Jan Ellison’s debut novel, A Small Indiscretion, came out in paperback this spring. The book takes readers across decades and continents—from Berkeley to London and back again—to show us what happens to a happily married mother of three when the mistakes and youthful transgressions of years past unexpectedly turn up to meddle with the present. As with her O. Henry Prize-winning story, “The Company of Men,” Ellison demonstrates her ability to render without apology the not-so-nice sides of her characters, the imperfections and doubts that make them so recognizably human. We reached out to Ellison to talk to her about writing, unreliable narrators, and the term “literary suspense.”
—
Rachel Howell: The book’s jacket describes the novel as “literary suspense,” which sounds like a punchier way to say “well-written page-turner.” It is somewhat rare, though, for a novel to be so largely character-driven while also being fueled by such a rich, suspenseful plot. Did you consciously set out to write a book that fell into this subgenre?
Jan Ellison: I don’t read suspense novels, and plot is not typically the most important criteria for me as a reader. I’m more interested in beautiful sentences and characters’ observations and an authentic voice. So it was a surprise to me when the first trade reviews came in and reviewers were using terms like “page-turner,” “emotional thriller,” and “psychological mystery” to describe the book. It would never have occurred to me to write a book described that way. But I suppose that when the various strands of the novel began to come together, I found that I was unconsciously dropping hints of what was to come and controlling the delivery of information. Sometimes I would find that I’d foreshadowed a thread of the novel before I’d written that thread, as if I were dropping hints for myself.
RH: The novel moves back and forth in time, between the distant past and the more recent events in Annie’s life. The structure is such an important component—not only in helping to build suspense, but as a way to reveal Annie’s character. Was the structure there from the beginning?
JE: Like the plot, the structure was late falling into place. I wrote the backstory and the present story somewhat separately, then tried to understand how they were intertwined in terms of plot, which would necessarily drive structure. I was juggling not two but three time strands—the distant past, the recent past, and the present, in which Annie is writing to her son as events unfold. It was difficult to figure out when the present narrative should begin, and how the recent past would catch up with the present thread and ultimately overtake it. There were months, maybe even years, when I didn’t think I was smart enough to finish this novel.
RH: One of things I love most about the novel is the way memory almost becomes a character itself. What Annie does, or does not remember, what she misremembers, even what she never committed to memory at all, all have grave implications for the choices she makes in the present. This makes her something of an unreliable narrator, as the best narrators often are, and yet she’s self-aware enough to recognize these shortcomings. “But maybe none of this is true,” she confesses at one point. How do you handle that delicate balance when writing a story like this, that is, expecting readers to believe Annie’s story when she can’t always trust it herself? Were you aware of this dichotomy as you were writing?

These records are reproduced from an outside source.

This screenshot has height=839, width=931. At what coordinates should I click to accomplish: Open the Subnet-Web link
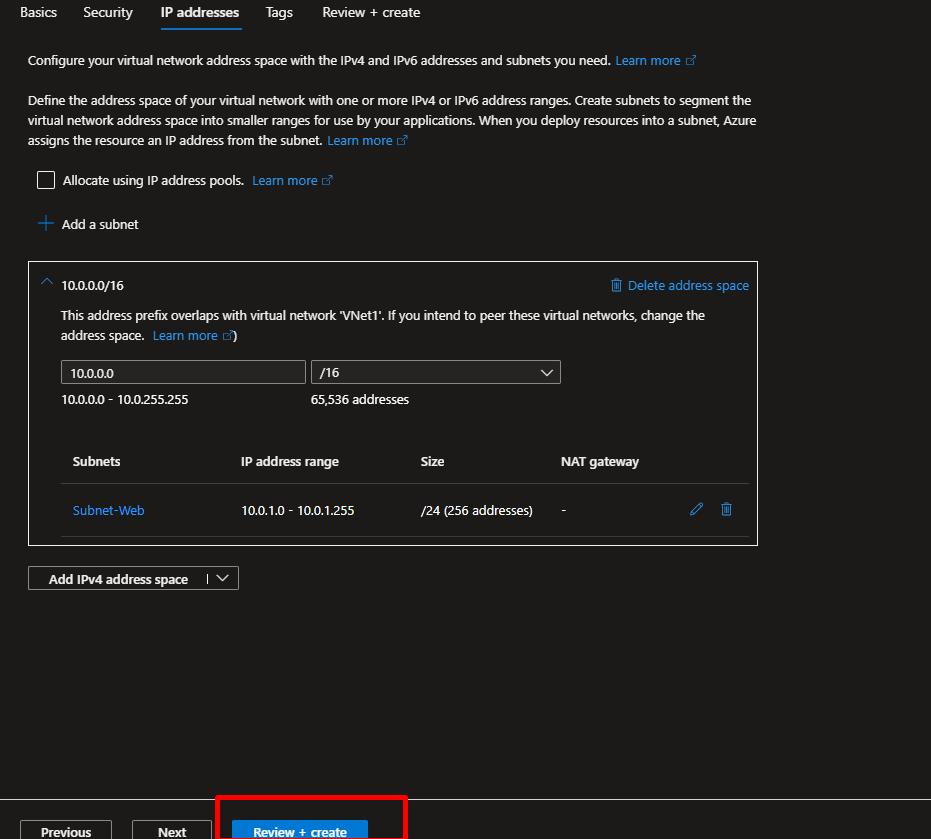[108, 511]
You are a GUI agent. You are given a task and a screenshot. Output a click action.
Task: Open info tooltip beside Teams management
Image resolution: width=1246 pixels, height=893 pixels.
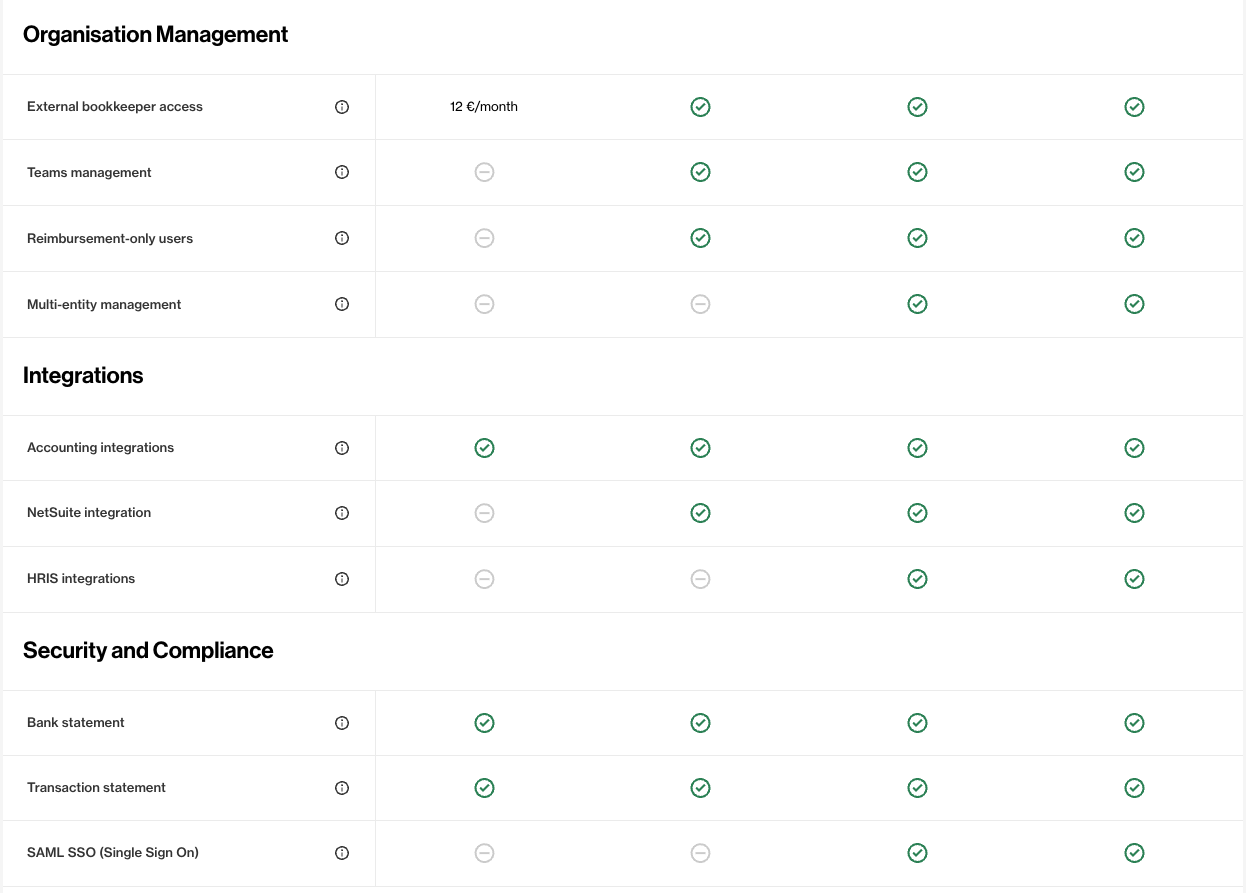tap(342, 172)
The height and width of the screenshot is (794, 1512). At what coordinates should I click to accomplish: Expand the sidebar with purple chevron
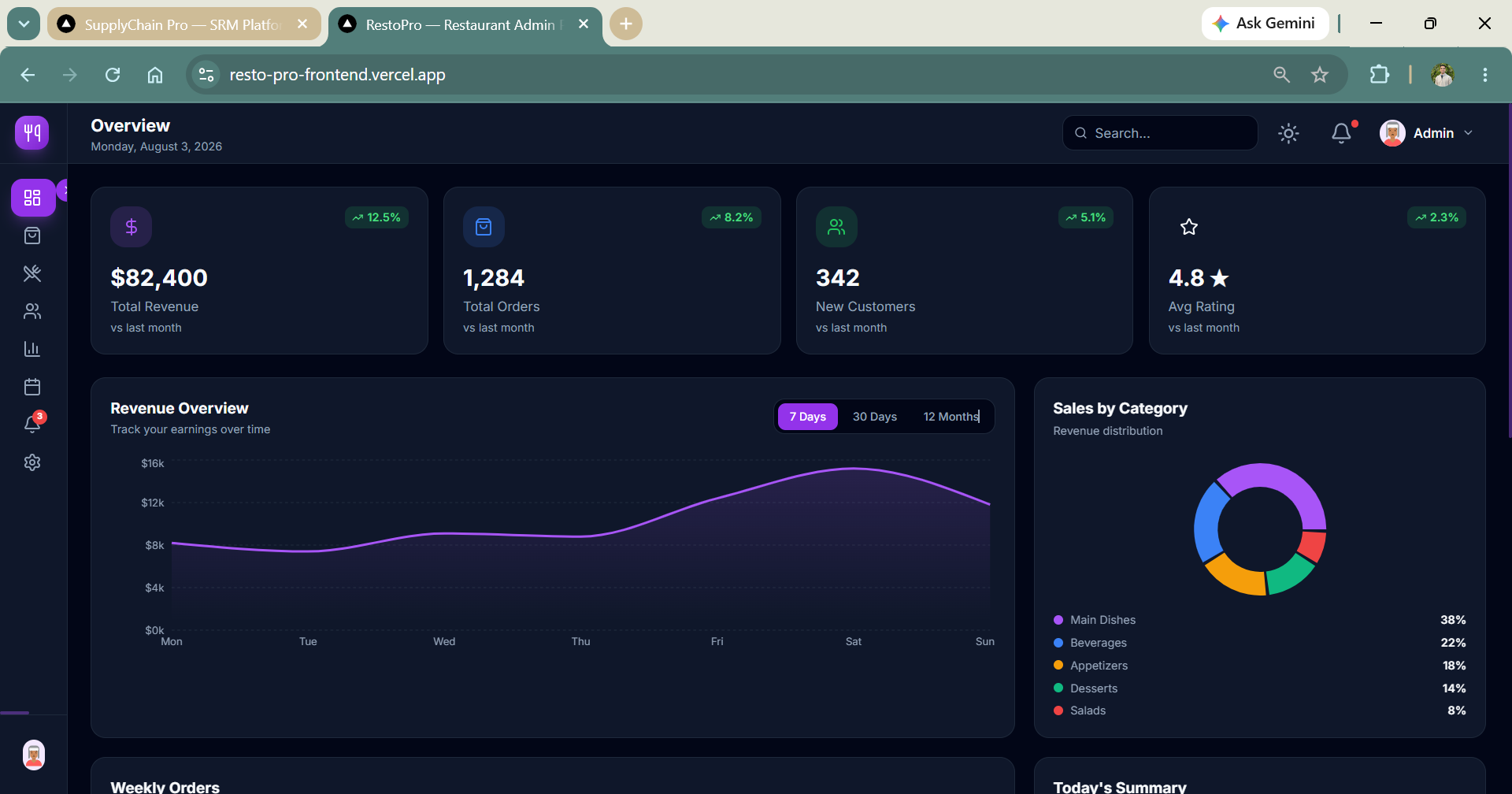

JE: With any book that narrates events in the distant past, this question of reliability is going to come up. If the fiction is to be lifelike, you have to deal with the nature of memory, which is not the same as the nature of experience. You experience something, you store it away as a memory, then you take the memory out—and that changes it. Not only that, but the interpretation of an experience changes as more life gets piled on top of it. I don’t interpret my own experiences in Europe at nineteen in the same way I did then. I don’t even interpret them in the way I did when I was forty and starting to write this book. With another decade of experience, and another decade of parenting—in which my eldest child has become the age I was then—things look a little different. The emotions I remember having had are influenced by the emotions I have now as I look back.
So, in a way, all narrators looking back are unreliable, just as people looking back are unreliable. Experiences are raw material; story-tellers shape that material. In a way, A Small Indiscretion is a novel about its material, but it’s also about its narrator shaping that material.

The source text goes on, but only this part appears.